Répondez s'il vous plaît à ces trois questions sur l'extrait présenté.
(a) Lors de l'adoption de quel texte a-t-on entendu « les pédés au bûcher » ?
(b) Sur quel canal émet Radio Paris ?
(c) À qui est attribuée la version de La cage aux folles citée ?
##### EXTRAIT PRÉSENTÉ #####
On croyait ces idées d’un autre temps mais n’a t-on pas entendu à plus récente époque : « les pédés au bûcher » et autres magnificence lors de l’adoption du PACS, quand madame B. pleurait sur sa bible…!
Certaines (pas toutes j’espère !) des théories « de ce bon vieux-temps là d’avant 68 » nourrissent encore quelques politiciens aux déclarations coup de poing (que vous avez tous en tête), ainsi qu’un certain nombre d’individus même jeunes, élevés à la sauce « vieille (F)rance »… ! Cette France qui ne voit l’homosexualité qu’à travers la très objective lucarne de Radio Paris (émettant sur le canal N°1), avec pour seuls modèles, Steevy Bouley, La cage aux folles (version frico-vulgos de Campan & Clavier) et autres caricatures gay-pridesques, tenant plus du costume « folle-klorique » que de la réalité.
##### DONNÉES AFFICHÉES #####
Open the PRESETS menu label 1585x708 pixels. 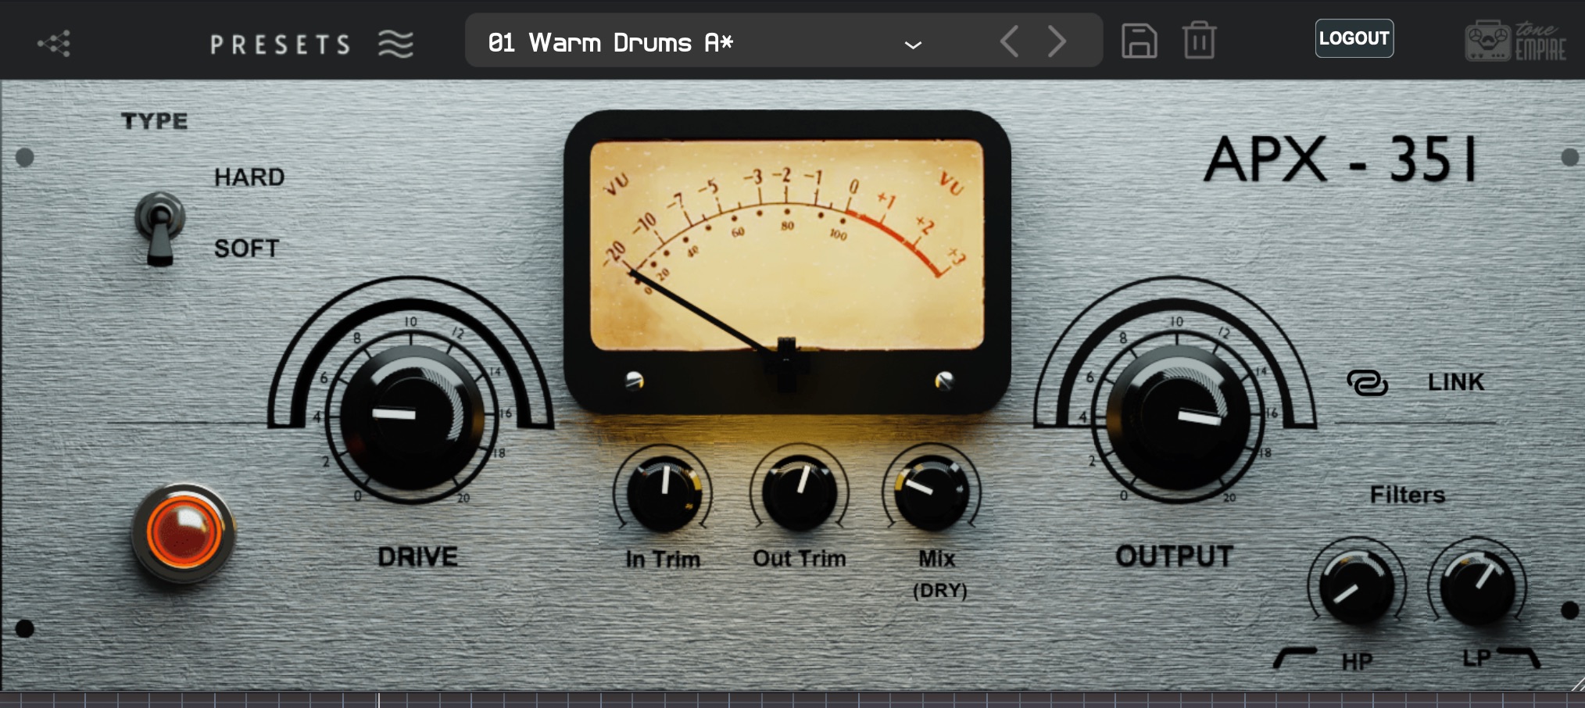tap(280, 45)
#####
### RÉPONSE
(a) Le PACS.
(b) Le canal N°1.
(c) À Campan & Clavier.